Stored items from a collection
◆ ◆ ◆

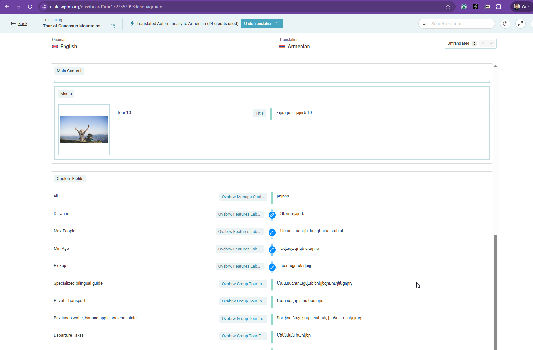Click edit pencil icon for Duration
This screenshot has width=533, height=350.
coord(272,215)
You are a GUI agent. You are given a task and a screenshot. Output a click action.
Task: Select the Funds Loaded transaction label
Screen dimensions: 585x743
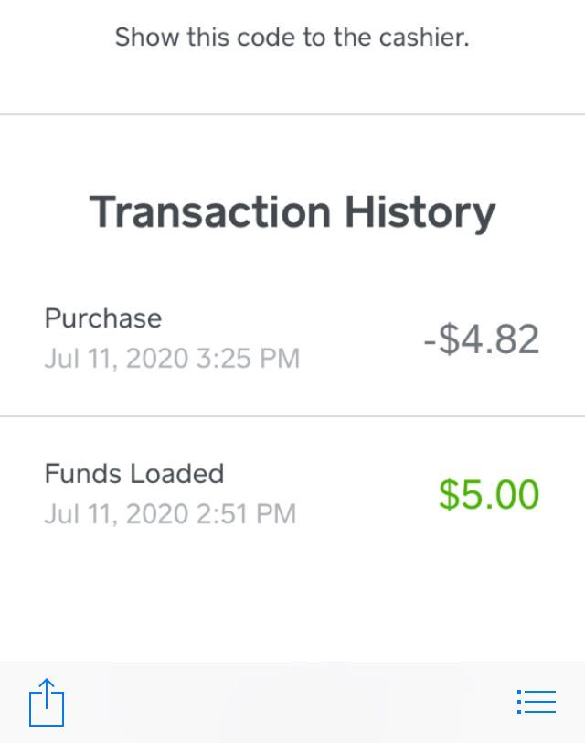pyautogui.click(x=134, y=474)
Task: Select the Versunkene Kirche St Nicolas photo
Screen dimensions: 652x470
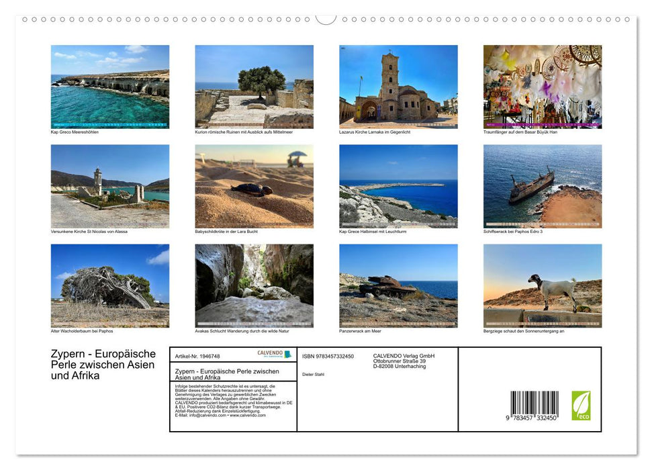Action: click(x=110, y=186)
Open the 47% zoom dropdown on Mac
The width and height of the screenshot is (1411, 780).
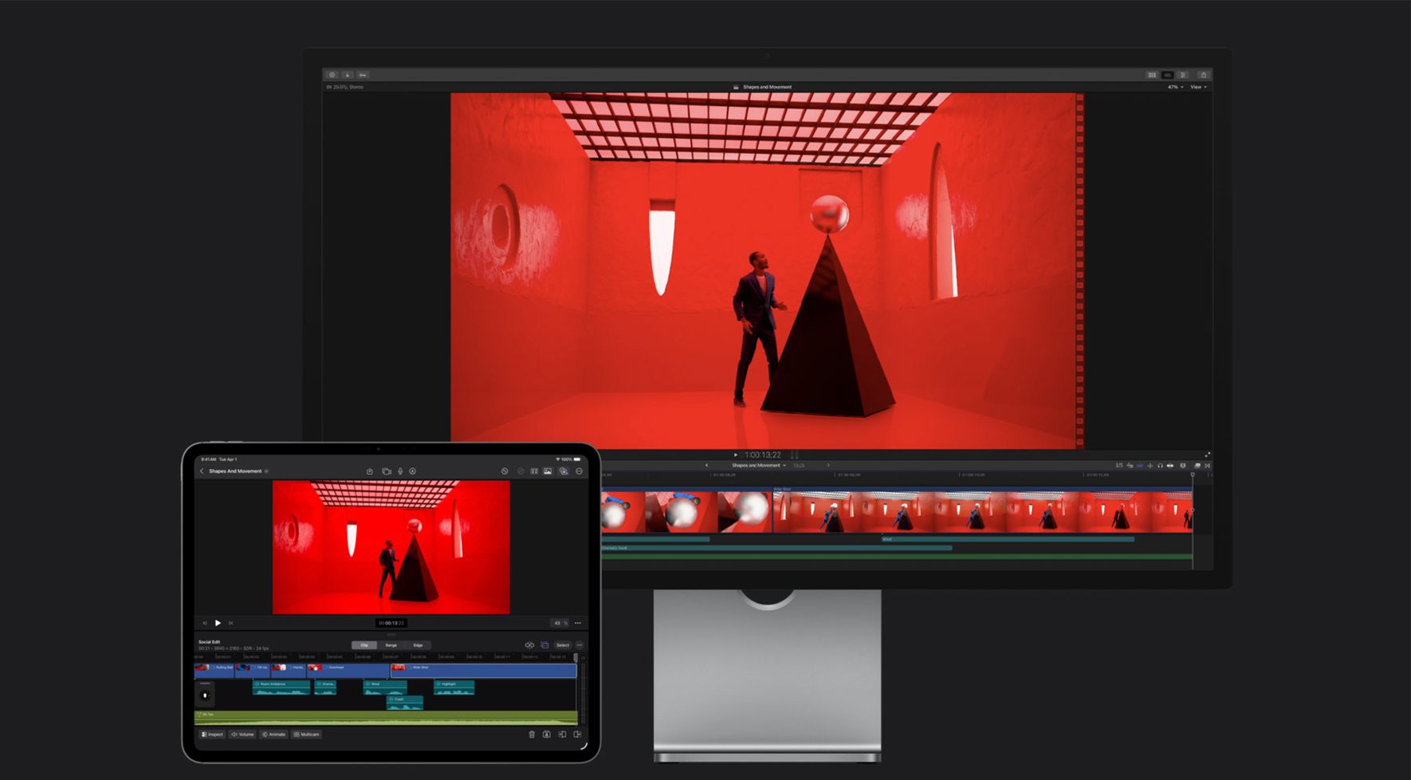pos(1175,87)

◆ ◆ ◆

Exercise >> From the line containing "The width and" down to the last line of the entries above, set down every line exactly. Omit all pictures.

Result of the exercise >>
The width and height of the screenshot is (1411, 780).
pos(1175,87)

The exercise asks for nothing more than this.